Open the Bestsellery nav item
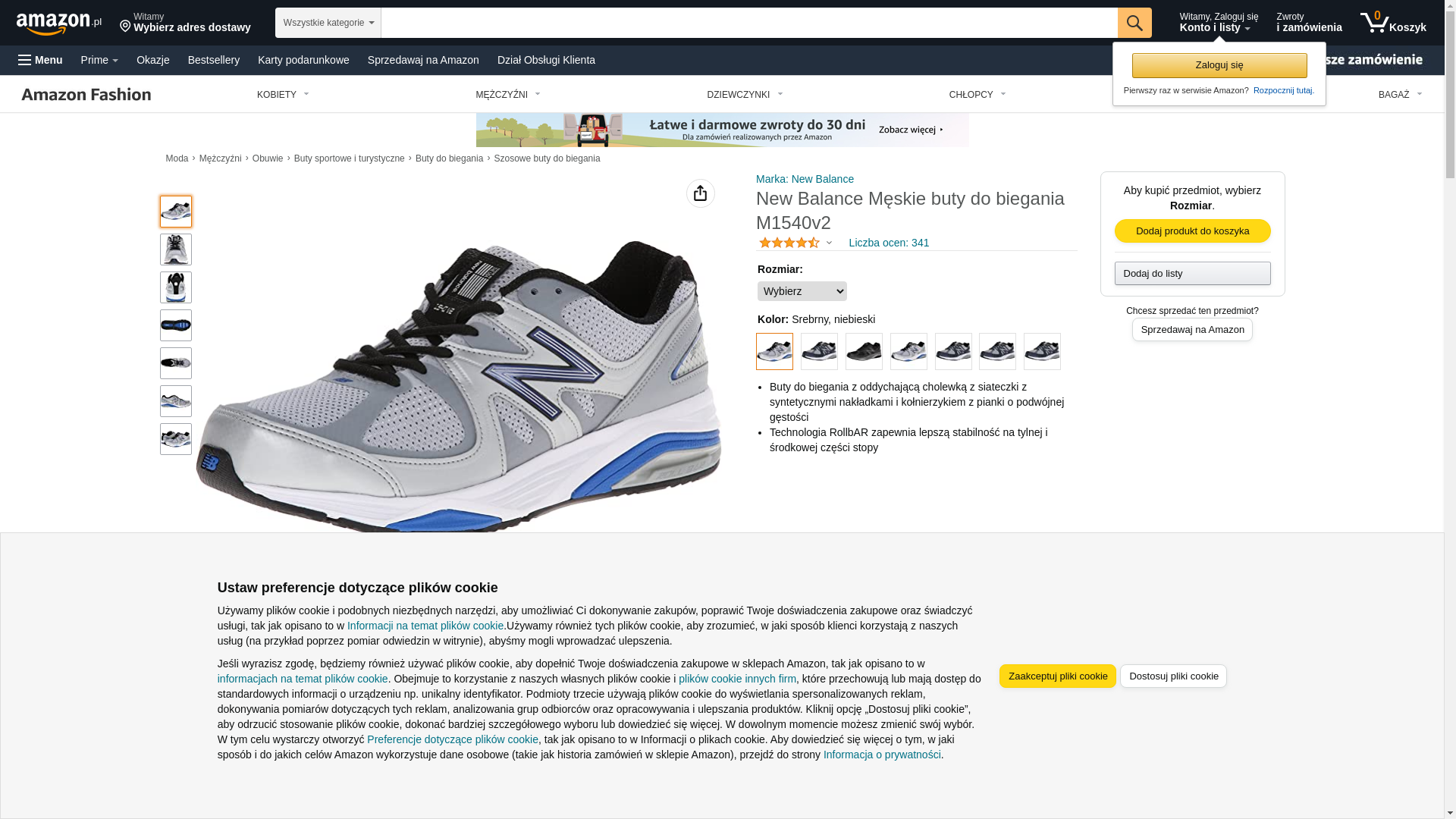 click(x=214, y=60)
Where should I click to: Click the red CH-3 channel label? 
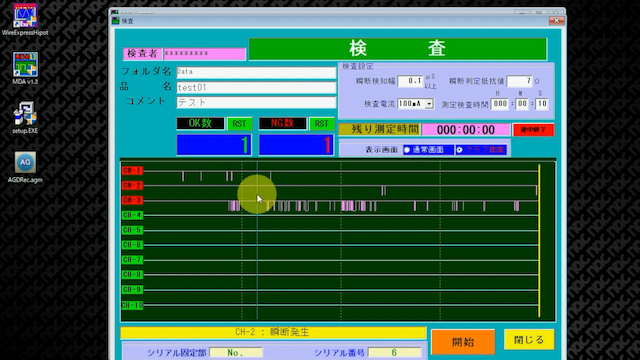click(x=132, y=200)
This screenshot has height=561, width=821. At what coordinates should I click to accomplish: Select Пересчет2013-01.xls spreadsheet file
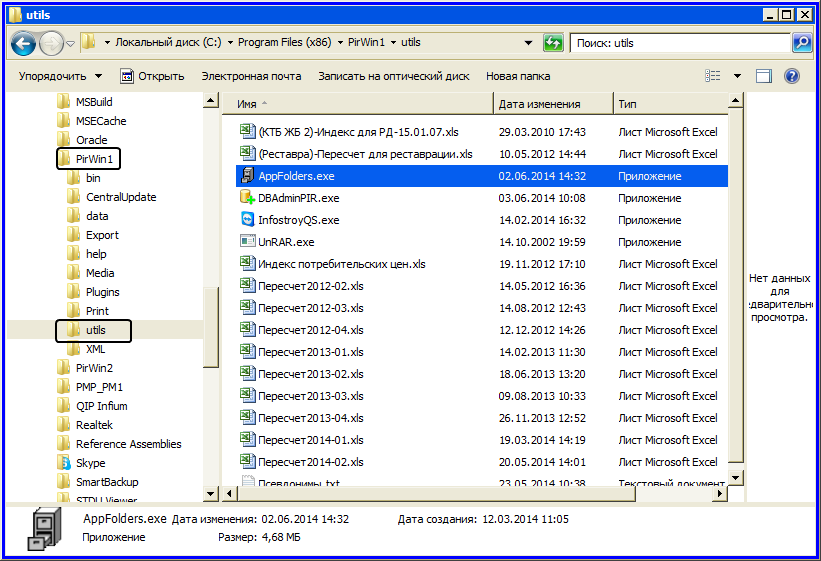[310, 352]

- [PROBLEM DESCRIPTION]:
Only the text of the records above is to be reproduced, exactly as given; the pictures are dropped.

- [ANSWER SPACE]:
Open the Bestsellery nav item
 click(x=214, y=60)
Where should I click to: Click the red CH-3 channel label? 
click(x=132, y=200)
This screenshot has height=561, width=821. At what coordinates should I click to accomplish: Select Пересчет2013-01.xls spreadsheet file
[310, 352]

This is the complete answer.